* [TASK DESCRIPTION]: What is needed here is an exact transcription of the entries that follow.

* [INFORMATION PROVIDED]:

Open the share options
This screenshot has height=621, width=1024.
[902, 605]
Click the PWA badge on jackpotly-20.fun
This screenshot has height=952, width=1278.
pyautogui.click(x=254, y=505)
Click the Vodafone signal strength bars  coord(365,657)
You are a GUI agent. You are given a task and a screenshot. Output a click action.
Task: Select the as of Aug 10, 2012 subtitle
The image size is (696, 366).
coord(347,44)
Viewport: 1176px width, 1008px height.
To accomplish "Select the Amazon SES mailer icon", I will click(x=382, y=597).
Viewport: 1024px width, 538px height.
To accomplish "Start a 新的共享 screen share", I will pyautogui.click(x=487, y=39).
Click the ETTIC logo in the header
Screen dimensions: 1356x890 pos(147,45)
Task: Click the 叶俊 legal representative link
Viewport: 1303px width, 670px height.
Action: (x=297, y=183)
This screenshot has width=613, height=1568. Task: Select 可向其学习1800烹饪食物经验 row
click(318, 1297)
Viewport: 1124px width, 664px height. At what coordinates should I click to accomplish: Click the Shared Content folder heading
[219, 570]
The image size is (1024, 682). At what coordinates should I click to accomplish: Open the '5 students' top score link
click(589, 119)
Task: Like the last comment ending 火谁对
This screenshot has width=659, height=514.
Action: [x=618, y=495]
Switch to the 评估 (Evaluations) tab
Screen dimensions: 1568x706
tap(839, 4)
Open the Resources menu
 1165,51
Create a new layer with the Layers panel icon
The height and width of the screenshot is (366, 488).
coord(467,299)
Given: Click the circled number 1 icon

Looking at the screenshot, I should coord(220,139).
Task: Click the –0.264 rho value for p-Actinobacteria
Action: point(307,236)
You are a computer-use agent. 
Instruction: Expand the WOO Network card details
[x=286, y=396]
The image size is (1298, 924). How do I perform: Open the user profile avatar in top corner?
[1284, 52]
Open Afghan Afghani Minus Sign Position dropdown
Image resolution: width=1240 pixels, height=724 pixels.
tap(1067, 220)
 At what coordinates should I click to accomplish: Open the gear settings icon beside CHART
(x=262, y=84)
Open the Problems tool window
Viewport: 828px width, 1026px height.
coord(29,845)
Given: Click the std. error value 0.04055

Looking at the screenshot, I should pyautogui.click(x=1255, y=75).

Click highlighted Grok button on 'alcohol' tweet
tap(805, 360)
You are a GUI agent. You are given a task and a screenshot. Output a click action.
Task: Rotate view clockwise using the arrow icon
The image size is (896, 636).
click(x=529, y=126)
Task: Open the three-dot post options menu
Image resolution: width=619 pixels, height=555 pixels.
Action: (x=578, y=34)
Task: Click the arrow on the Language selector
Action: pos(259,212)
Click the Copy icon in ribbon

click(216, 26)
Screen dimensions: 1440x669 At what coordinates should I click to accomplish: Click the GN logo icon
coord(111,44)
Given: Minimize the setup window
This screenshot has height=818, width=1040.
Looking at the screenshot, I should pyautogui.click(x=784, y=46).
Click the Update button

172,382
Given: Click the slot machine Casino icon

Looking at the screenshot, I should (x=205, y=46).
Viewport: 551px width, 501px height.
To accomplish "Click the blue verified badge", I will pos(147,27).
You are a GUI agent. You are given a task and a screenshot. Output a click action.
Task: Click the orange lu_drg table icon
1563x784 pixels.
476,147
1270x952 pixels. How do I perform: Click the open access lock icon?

* [REPLY TO THE EXERCISE]:
Open the share options
This screenshot has height=621, width=1024.
[902, 605]
Click the PWA badge on jackpotly-20.fun
This screenshot has height=952, width=1278.
pyautogui.click(x=254, y=505)
Click the Vodafone signal strength bars  coord(365,657)
You are a GUI agent. You are given a task and a screenshot. Output a click action.
Task: Select the as of Aug 10, 2012 subtitle
The image size is (696, 366).
coord(347,44)
Viewport: 1176px width, 1008px height.
To accomplish "Select the Amazon SES mailer icon", I will click(x=382, y=597).
Viewport: 1024px width, 538px height.
To accomplish "Start a 新的共享 screen share", I will pyautogui.click(x=487, y=39).
Click the ETTIC logo in the header
Screen dimensions: 1356x890 pos(147,45)
Task: Click the 叶俊 legal representative link
Viewport: 1303px width, 670px height.
Action: (x=297, y=183)
This screenshot has width=613, height=1568. Task: Select 可向其学习1800烹饪食物经验 row
click(318, 1297)
Viewport: 1124px width, 664px height. At what coordinates should I click to accomplish: Click the Shared Content folder heading
[219, 570]
The image size is (1024, 682). At what coordinates should I click to accomplish: Open the '5 students' top score link
click(589, 119)
Task: Like the last comment ending 火谁对
This screenshot has width=659, height=514.
Action: [x=618, y=495]
Switch to the 评估 (Evaluations) tab
Screen dimensions: 1568x706
tap(839, 4)
Open the Resources menu
 1165,51
Create a new layer with the Layers panel icon
The height and width of the screenshot is (366, 488).
coord(467,299)
Given: Click the circled number 1 icon

Looking at the screenshot, I should coord(220,139).
Task: Click the –0.264 rho value for p-Actinobacteria
Action: point(307,236)
You are a computer-use agent. 
Instruction: Expand the WOO Network card details
[x=286, y=396]
The image size is (1298, 924). How do I perform: Open the user profile avatar in top corner?
[1284, 52]
Open Afghan Afghani Minus Sign Position dropdown
Image resolution: width=1240 pixels, height=724 pixels.
tap(1067, 220)
 At what coordinates should I click to accomplish: Open the gear settings icon beside CHART
(x=262, y=84)
Open the Problems tool window
Viewport: 828px width, 1026px height.
coord(29,845)
Given: Click the std. error value 0.04055

Looking at the screenshot, I should pyautogui.click(x=1255, y=75).

Click highlighted Grok button on 'alcohol' tweet
tap(805, 360)
You are a GUI agent. You are given a task and a screenshot. Output a click action.
Task: Rotate view clockwise using the arrow icon
The image size is (896, 636).
click(x=529, y=126)
Task: Open the three-dot post options menu
Image resolution: width=619 pixels, height=555 pixels.
Action: (x=578, y=34)
Task: Click the arrow on the Language selector
Action: pos(259,212)
Click the Copy icon in ribbon

click(216, 26)
Screen dimensions: 1440x669 At what coordinates should I click to accomplish: Click the GN logo icon
coord(111,44)
Given: Minimize the setup window
This screenshot has height=818, width=1040.
Looking at the screenshot, I should pyautogui.click(x=784, y=46).
Click the Update button

172,382
Given: Click the slot machine Casino icon

Looking at the screenshot, I should (x=205, y=46).
Viewport: 551px width, 501px height.
To accomplish "Click the blue verified badge", I will pos(147,27).
You are a GUI agent. You are given a task and a screenshot. Output a click action.
Task: Click the orange lu_drg table icon
1563x784 pixels.
476,147
1270x952 pixels. How do I perform: Click the open access lock icon?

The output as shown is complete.